Putting Free Enterprise on Ice in New Jersey
It has been said that, in a socialist state, whatever is not forbidden is compulsory. That appears to be true in the People's Republic of New Jersey, where law enforcement officials shut down a couple of kids trying to make a few dollars shoveling snow.
Matt Molinari and Eric Schnepf, both 18-year-olds from Bound Brook, N.J., were going door-to-door in their neighborhood Jan. 27, handing out homemade flyers that offered snow-shoveling services. School had already been canceled for the next day, when a winter storm was expected to bury their portion of the Garden State under several inches of cold white powder.
But their offer of a free exchange of services for cash caught the attention of the local police force.

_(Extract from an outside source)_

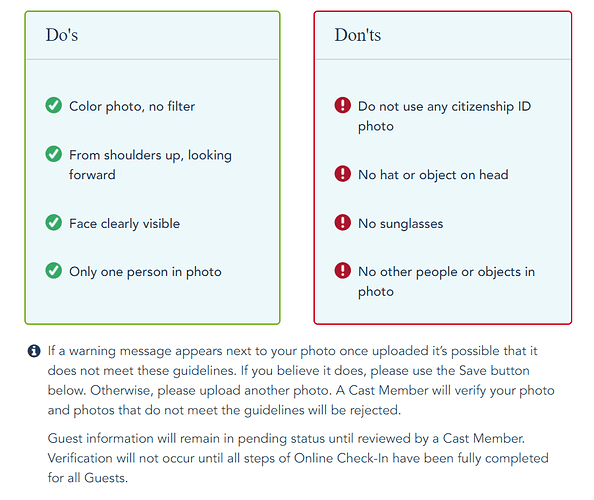Click green checkmark beside Face clearly visible

53,223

According to local news reports, the cops told the kids they weren’t allowed to solicit business by going door-to-door without a permit from the local government.
That permit would have been very expensive:
To get a permit for door-to-door solicitation in Bound Brook, Molinari and Schnepf would have had to pay the borough $450 (and the government-issued permission slip is only good for 180 days at a time, which is fine if you’re trying to run a snow-shoveling business, but not so great if you’re trying to offer services year-round).

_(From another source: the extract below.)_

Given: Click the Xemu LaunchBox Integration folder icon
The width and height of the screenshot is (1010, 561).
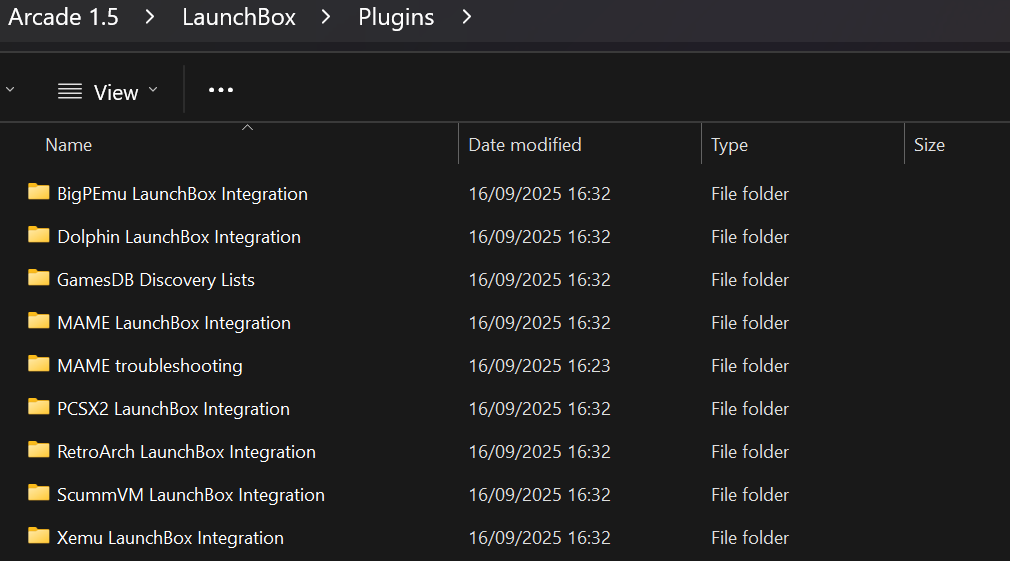Looking at the screenshot, I should [39, 536].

At that cost, they’d have little chance of making any profit — unless the fine folks of Bound Brook are willing to pay $100 to have their driveways and front walks cleared.
Now, the state of New Jersey has a law requiring that all automobiles have snow removed before they may be driven, and that may be difficult for someone who is elderly or sick. New Jersey also compels owners of parking lots or whatnot to remove snow from handicapped spaces and clear the lot. Many municipalities in New Jersey have ordinances requiring walks be shoveled, or otherwise mandating and regulating snow removal.
From New Jersey Today:
In Chatham Township, you can barely make a snow angel without bumping into an ordinance violation.

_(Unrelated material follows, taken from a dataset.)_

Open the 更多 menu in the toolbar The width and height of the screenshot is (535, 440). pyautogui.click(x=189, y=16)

Specifically, there is Ordinance 2009-19 — the one that prohibits residents from shoveling snow onto their neighbors’ properties without permission.
In Roselle Park, residents or businesses who leave snow uncleared or throw it in the street face having public works employees clear it for them — and then getting charged for the labor.
And Newark prohibits residents from putting snow or ice in streets, with fines for the violation ranging from $100 to $1,000. [...]
Snow rules and regulations abound around the state, setting time limits on how long sidewalks can remain covered and where the snow can and can’t be shoveled.
Many towns have time limits, between 12 and 24 hours of daylight after the last flake falls, after which property owners must get snow off the sidewalks. Edison residents slow to shovel, for example, face a $250 fine if they wait 12 hours before removing snow. Somerville residents can be fined up to $1,250.
Bridgewater has an ordinance that calls for snow removal from sidewalks in 24 hours. Jim Naples, township administrator, says the township sends out a notification to homeowners after that point. He said it does call for a fine after that point, but it’s rarely, if ever, enforced.
So, government forces snow removal in many instances, and then will not allow someone to hire a non-licensed person to aid in its removal.
I could not find the pertinent laws in the municipality in question online, however I would not be surprised if they had such an ordinance.
What is an elderly or sick person on a fixed income to do?
Another point to ponder; most state laws acknowledge a lack of liability on the part of homeowners if they do not shovel walkways, but hold them to account if they disturb the natural condition. In other words, once you shovel you can be held liable. But so many municipalities require shoveling. What happens if someone falls after you have shoveled? In a way the law banning unlicensed persons from shoveling makes sense, because they need someone to do the job who can be held accountable if someone slips. That is, it makes sense in the liberal world where everything is mandatory or forbidden. That's the trouble with trying to micromanage life; every time you shackle one problem you create three more. It's reminiscent of the old child's song about swallowing a spider to catch the fly you swallowed; eventually you end up swallowing a horse and it kills you. Better to face a certain amount of risk than compel safety or face the wrath of government.